Bitesize89 · 14/02/2025 17:53

Wow I also feel like that comment is extremely discriminatory to someone with kids. Just because I can't cope being three days a week with a workload that would be too much for someone who is 5 days doesn't mean I would struggle if I am now full time and doing ok with my workload. Also I shouldn't be looked over for going on maternity leave?

No, you shouldn't be looked over for going on maternity leave, and I didn't say that this is why you are being looked over. What I am saying is that as someone who recently returned from such leave and declared struggles with workload, you can be seen as struggling to perform at level because when being considered for promotion, you'd be compared with your peers, who are working in the same roles or similar roles and not struggling with their workload.

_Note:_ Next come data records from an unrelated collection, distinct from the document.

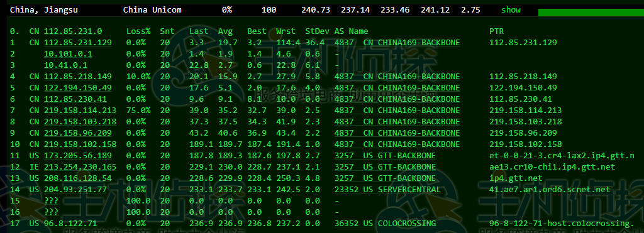Image resolution: width=644 pixels, height=233 pixels.
Task: Click CHINA169-BACKBONE AS link on hop 10
Action: point(397,144)
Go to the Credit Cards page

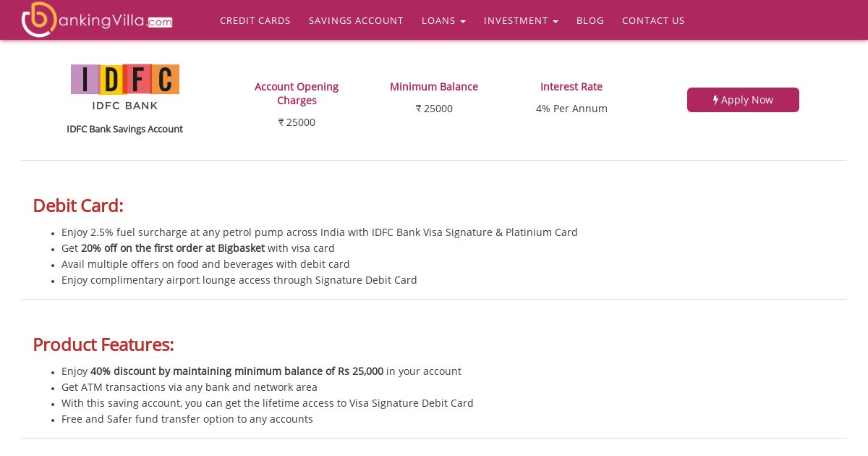click(255, 20)
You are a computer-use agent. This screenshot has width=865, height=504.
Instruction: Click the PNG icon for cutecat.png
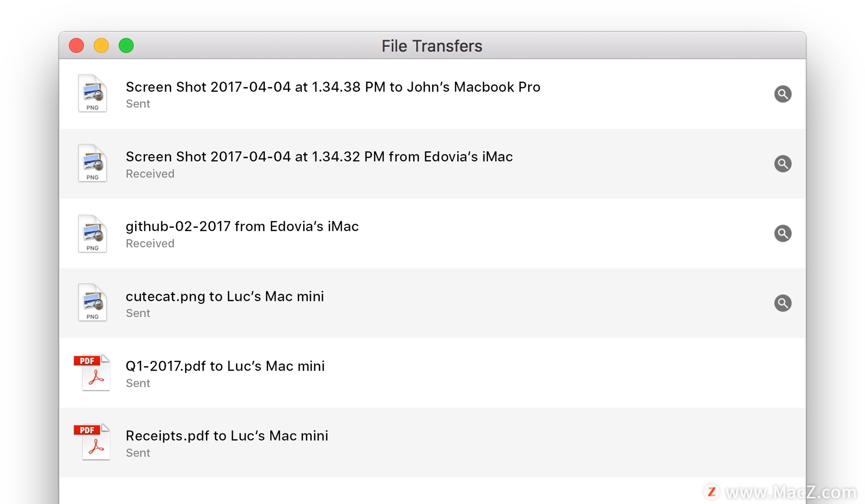[x=92, y=303]
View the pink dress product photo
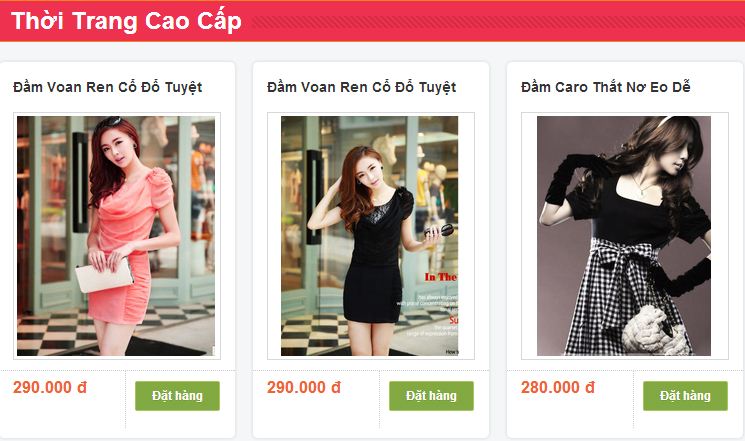The image size is (745, 441). [116, 236]
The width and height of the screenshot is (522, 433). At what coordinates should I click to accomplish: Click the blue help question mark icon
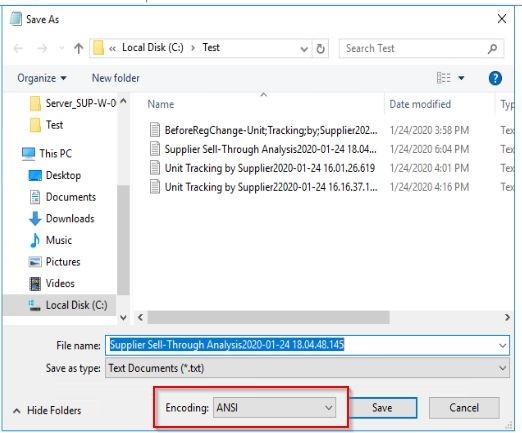tap(495, 78)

Bitesize89 · 14/02/2025 18:12

Well first of all there are lots of people who do 4 days a week and have kids and have been promoted and it didn't take a full years only a few months acting at that level. I recognize I'm maybe not at that level but you misunderstood what I was trying to say. She is not telling me the skills I need to gain to get to the next level so I can at least start to get them and instead she puts me on a project that is not going to give me time to seek the skills I need to get to the next level but also blocks me from other projects offers I've been given. So it wasn't as if I was unproductive and needed something asap.

OP posts:
yakamoza · 14/02/2025 18:35

Well first of all there are lots of people who do 4 days a week and have kids and have been promoted and it didn't take a full years only a few months acting at that level. I recognize I'm maybe not at that level but you misunderstood what I was trying to say.

I don't want to comment on those lots of people who have kids but have been promoted in few months of acting at next level because obviously I don't know what they do differently. If your firm is very different from what I described as my experience, that's great, and I am sorry if I misunderstood anything.

Wishing you best of luck with whatever you decide to do next!